RECORDS PROVIDED:
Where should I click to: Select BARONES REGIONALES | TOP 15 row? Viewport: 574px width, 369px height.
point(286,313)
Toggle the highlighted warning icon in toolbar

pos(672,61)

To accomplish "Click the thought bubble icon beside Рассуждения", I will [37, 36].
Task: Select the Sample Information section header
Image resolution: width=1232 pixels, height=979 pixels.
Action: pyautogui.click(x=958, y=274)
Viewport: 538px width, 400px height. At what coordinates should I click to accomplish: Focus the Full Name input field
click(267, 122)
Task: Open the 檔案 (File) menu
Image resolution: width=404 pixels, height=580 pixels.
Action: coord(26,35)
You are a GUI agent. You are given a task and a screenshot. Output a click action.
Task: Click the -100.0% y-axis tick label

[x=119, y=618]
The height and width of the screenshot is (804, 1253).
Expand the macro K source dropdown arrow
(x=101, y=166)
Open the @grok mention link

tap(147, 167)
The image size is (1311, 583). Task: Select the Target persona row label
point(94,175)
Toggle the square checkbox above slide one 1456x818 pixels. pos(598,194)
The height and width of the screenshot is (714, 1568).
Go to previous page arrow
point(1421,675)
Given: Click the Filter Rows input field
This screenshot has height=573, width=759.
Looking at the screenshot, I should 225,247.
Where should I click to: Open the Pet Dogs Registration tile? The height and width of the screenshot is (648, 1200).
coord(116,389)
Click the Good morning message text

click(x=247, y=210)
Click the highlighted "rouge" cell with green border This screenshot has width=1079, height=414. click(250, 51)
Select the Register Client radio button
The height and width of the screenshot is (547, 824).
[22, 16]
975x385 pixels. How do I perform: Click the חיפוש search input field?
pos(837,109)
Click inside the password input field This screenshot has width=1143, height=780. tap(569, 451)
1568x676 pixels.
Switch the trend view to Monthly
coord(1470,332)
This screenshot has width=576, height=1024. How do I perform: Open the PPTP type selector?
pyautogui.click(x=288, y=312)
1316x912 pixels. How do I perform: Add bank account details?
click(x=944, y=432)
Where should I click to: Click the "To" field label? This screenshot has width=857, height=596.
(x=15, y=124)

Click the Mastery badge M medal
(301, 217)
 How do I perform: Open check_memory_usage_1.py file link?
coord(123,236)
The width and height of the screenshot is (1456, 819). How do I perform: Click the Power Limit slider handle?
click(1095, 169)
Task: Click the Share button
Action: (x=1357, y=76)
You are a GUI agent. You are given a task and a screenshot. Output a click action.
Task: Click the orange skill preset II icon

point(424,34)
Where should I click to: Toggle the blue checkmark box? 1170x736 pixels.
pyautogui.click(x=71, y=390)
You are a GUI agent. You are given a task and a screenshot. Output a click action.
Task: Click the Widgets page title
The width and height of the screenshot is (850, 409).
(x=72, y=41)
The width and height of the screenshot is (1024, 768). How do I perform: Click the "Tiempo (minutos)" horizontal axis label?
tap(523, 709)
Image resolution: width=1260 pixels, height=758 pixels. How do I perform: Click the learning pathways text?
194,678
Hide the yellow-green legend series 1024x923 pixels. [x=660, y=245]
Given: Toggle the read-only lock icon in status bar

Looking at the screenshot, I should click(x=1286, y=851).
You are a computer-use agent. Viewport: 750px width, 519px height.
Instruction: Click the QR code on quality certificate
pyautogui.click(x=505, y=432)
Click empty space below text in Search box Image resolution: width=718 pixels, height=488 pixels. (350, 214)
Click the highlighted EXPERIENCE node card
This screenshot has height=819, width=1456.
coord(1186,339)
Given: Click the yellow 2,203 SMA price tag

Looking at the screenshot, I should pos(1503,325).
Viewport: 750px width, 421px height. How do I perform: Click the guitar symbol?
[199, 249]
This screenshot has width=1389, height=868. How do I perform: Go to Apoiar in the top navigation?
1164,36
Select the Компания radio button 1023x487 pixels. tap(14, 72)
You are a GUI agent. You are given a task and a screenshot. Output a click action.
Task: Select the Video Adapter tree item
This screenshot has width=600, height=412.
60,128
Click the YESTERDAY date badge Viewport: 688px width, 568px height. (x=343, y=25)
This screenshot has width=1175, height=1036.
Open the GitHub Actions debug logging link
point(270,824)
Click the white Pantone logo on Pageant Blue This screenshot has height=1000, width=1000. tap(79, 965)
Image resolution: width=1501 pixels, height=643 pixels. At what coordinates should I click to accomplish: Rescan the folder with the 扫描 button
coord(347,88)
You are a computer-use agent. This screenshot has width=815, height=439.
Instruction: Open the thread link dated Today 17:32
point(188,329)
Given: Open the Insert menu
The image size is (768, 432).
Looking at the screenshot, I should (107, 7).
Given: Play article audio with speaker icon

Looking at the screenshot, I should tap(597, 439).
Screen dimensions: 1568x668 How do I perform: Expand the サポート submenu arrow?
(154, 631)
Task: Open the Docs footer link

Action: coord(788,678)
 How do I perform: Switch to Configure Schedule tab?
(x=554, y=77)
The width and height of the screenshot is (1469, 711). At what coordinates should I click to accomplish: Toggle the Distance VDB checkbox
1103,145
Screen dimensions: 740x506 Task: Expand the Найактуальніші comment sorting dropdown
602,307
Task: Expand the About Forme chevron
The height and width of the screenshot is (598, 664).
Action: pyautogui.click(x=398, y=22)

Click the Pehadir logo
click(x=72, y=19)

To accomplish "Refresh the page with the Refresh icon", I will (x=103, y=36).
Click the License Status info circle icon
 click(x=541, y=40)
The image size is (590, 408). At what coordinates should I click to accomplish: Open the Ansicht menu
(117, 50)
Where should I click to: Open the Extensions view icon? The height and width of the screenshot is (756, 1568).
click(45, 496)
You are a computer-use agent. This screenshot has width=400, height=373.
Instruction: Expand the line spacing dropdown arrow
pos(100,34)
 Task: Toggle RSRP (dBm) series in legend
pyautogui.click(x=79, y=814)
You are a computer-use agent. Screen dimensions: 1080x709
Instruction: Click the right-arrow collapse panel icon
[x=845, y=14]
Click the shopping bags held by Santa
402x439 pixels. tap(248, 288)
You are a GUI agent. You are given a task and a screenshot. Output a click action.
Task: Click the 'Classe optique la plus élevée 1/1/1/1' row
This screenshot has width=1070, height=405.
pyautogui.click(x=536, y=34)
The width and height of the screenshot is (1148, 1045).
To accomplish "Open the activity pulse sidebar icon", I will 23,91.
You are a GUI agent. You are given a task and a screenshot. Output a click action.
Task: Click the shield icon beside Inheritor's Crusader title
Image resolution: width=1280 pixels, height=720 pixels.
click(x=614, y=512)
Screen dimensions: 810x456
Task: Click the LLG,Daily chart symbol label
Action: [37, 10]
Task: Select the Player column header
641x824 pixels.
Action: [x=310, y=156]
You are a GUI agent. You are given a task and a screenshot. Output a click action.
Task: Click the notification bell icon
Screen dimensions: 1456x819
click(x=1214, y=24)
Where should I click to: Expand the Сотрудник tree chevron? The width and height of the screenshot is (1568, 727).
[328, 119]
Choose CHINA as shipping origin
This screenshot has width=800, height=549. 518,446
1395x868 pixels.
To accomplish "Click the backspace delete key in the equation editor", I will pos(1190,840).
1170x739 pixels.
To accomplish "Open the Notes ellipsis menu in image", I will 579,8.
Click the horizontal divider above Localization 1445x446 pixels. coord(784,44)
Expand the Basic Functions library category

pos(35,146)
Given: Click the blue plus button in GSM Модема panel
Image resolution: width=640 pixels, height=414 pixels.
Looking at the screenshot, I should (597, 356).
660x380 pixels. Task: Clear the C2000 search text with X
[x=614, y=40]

GIVEN PROBLEM: Copy every one of the entries above verbatim, line for line.

EXERCISE OUTPUT:
Where should I click to: Select BARONES REGIONALES | TOP 15 row? Viewport: 574px width, 369px height.
point(286,313)
Toggle the highlighted warning icon in toolbar

pos(672,61)

To accomplish "Click the thought bubble icon beside Рассуждения", I will [37, 36].
Task: Select the Sample Information section header
Image resolution: width=1232 pixels, height=979 pixels.
Action: pyautogui.click(x=958, y=274)
Viewport: 538px width, 400px height. At what coordinates should I click to accomplish: Focus the Full Name input field
click(267, 122)
Task: Open the 檔案 (File) menu
Image resolution: width=404 pixels, height=580 pixels.
Action: coord(26,35)
You are a GUI agent. You are given a task and a screenshot. Output a click action.
Task: Click the -100.0% y-axis tick label

[x=119, y=618]
The height and width of the screenshot is (804, 1253).
Expand the macro K source dropdown arrow
(x=101, y=166)
Open the @grok mention link

tap(147, 167)
The image size is (1311, 583). Task: Select the Target persona row label
point(94,175)
Toggle the square checkbox above slide one 1456x818 pixels. pos(598,194)
The height and width of the screenshot is (714, 1568).
Go to previous page arrow
point(1421,675)
Given: Click the Filter Rows input field
This screenshot has height=573, width=759.
Looking at the screenshot, I should 225,247.
Where should I click to: Open the Pet Dogs Registration tile? The height and width of the screenshot is (648, 1200).
coord(116,389)
Click the Good morning message text

click(x=247, y=210)
Click the highlighted "rouge" cell with green border This screenshot has width=1079, height=414. click(250, 51)
Select the Register Client radio button
The height and width of the screenshot is (547, 824).
[22, 16]
975x385 pixels. How do I perform: Click the חיפוש search input field?
pos(837,109)
Click inside the password input field This screenshot has width=1143, height=780. tap(569, 451)
1568x676 pixels.
Switch the trend view to Monthly
coord(1470,332)
This screenshot has width=576, height=1024. How do I perform: Open the PPTP type selector?
pyautogui.click(x=288, y=312)
1316x912 pixels. How do I perform: Add bank account details?
click(x=944, y=432)
Where should I click to: Click the "To" field label? This screenshot has width=857, height=596.
(x=15, y=124)

Click the Mastery badge M medal
(301, 217)
 How do I perform: Open check_memory_usage_1.py file link?
coord(123,236)
The width and height of the screenshot is (1456, 819). How do I perform: Click the Power Limit slider handle?
click(1095, 169)
Task: Click the Share button
Action: (x=1357, y=76)
You are a GUI agent. You are given a task and a screenshot. Output a click action.
Task: Click the orange skill preset II icon

point(424,34)
Where should I click to: Toggle the blue checkmark box? 1170x736 pixels.
pyautogui.click(x=71, y=390)
You are a GUI agent. You are given a task and a screenshot. Output a click action.
Task: Click the Widgets page title
The width and height of the screenshot is (850, 409).
(x=72, y=41)
The width and height of the screenshot is (1024, 768). How do I perform: Click the "Tiempo (minutos)" horizontal axis label?
tap(523, 709)
Image resolution: width=1260 pixels, height=758 pixels. How do I perform: Click the learning pathways text?
194,678
Hide the yellow-green legend series 1024x923 pixels. [x=660, y=245]
Given: Toggle the read-only lock icon in status bar

Looking at the screenshot, I should click(x=1286, y=851).
You are a computer-use agent. Viewport: 750px width, 519px height.
Instruction: Click the QR code on quality certificate
pyautogui.click(x=505, y=432)
Click empty space below text in Search box Image resolution: width=718 pixels, height=488 pixels. (350, 214)
Click the highlighted EXPERIENCE node card
This screenshot has height=819, width=1456.
coord(1186,339)
Given: Click the yellow 2,203 SMA price tag

Looking at the screenshot, I should pos(1503,325).
Viewport: 750px width, 421px height. How do I perform: Click the guitar symbol?
[199, 249]
This screenshot has width=1389, height=868. How do I perform: Go to Apoiar in the top navigation?
1164,36
Select the Компания radio button 1023x487 pixels. tap(14, 72)
You are a GUI agent. You are given a task and a screenshot. Output a click action.
Task: Select the Video Adapter tree item
This screenshot has width=600, height=412.
60,128
Click the YESTERDAY date badge Viewport: 688px width, 568px height. (x=343, y=25)
This screenshot has width=1175, height=1036.
Open the GitHub Actions debug logging link
point(270,824)
Click the white Pantone logo on Pageant Blue This screenshot has height=1000, width=1000. tap(79, 965)
Image resolution: width=1501 pixels, height=643 pixels. At what coordinates should I click to accomplish: Rescan the folder with the 扫描 button
coord(347,88)
You are a computer-use agent. This screenshot has width=815, height=439.
Instruction: Open the thread link dated Today 17:32
point(188,329)
Given: Open the Insert menu
The image size is (768, 432).
Looking at the screenshot, I should (107, 7).
Given: Play article audio with speaker icon

Looking at the screenshot, I should tap(597, 439).
Screen dimensions: 1568x668 How do I perform: Expand the サポート submenu arrow?
(154, 631)
Task: Open the Docs footer link

Action: coord(788,678)
 How do I perform: Switch to Configure Schedule tab?
(x=554, y=77)
The width and height of the screenshot is (1469, 711). At what coordinates should I click to accomplish: Toggle the Distance VDB checkbox
1103,145
Screen dimensions: 740x506 Task: Expand the Найактуальніші comment sorting dropdown
602,307
Task: Expand the About Forme chevron
The height and width of the screenshot is (598, 664).
Action: pyautogui.click(x=398, y=22)

Click the Pehadir logo
click(x=72, y=19)

To accomplish "Refresh the page with the Refresh icon", I will (x=103, y=36).
Click the License Status info circle icon
 click(x=541, y=40)
The image size is (590, 408). At what coordinates should I click to accomplish: Open the Ansicht menu
(117, 50)
Where should I click to: Open the Extensions view icon? The height and width of the screenshot is (756, 1568).
click(45, 496)
You are a computer-use agent. This screenshot has width=400, height=373.
Instruction: Expand the line spacing dropdown arrow
pos(100,34)
 Task: Toggle RSRP (dBm) series in legend
pyautogui.click(x=79, y=814)
You are a computer-use agent. Screen dimensions: 1080x709
Instruction: Click the right-arrow collapse panel icon
[x=845, y=14]
Click the shopping bags held by Santa
402x439 pixels. tap(248, 288)
You are a GUI agent. You are given a task and a screenshot. Output a click action.
Task: Click the 'Classe optique la plus élevée 1/1/1/1' row
This screenshot has width=1070, height=405.
pyautogui.click(x=536, y=34)
The width and height of the screenshot is (1148, 1045).
To accomplish "Open the activity pulse sidebar icon", I will 23,91.
You are a GUI agent. You are given a task and a screenshot. Output a click action.
Task: Click the shield icon beside Inheritor's Crusader title
Image resolution: width=1280 pixels, height=720 pixels.
click(x=614, y=512)
Screen dimensions: 810x456
Task: Click the LLG,Daily chart symbol label
Action: [37, 10]
Task: Select the Player column header
641x824 pixels.
Action: [x=310, y=156]
You are a GUI agent. You are given a task and a screenshot. Output a click action.
Task: Click the notification bell icon
Screen dimensions: 1456x819
click(x=1214, y=24)
Where should I click to: Expand the Сотрудник tree chevron? The width and height of the screenshot is (1568, 727).
[328, 119]
Choose CHINA as shipping origin
This screenshot has width=800, height=549. 518,446
1395x868 pixels.
To accomplish "Click the backspace delete key in the equation editor", I will pos(1190,840).
1170x739 pixels.
To accomplish "Open the Notes ellipsis menu in image", I will 579,8.
Click the horizontal divider above Localization 1445x446 pixels. coord(784,44)
Expand the Basic Functions library category

pos(35,146)
Given: Click the blue plus button in GSM Модема panel
Image resolution: width=640 pixels, height=414 pixels.
Looking at the screenshot, I should (597, 356).
660x380 pixels. Task: Clear the C2000 search text with X
[x=614, y=40]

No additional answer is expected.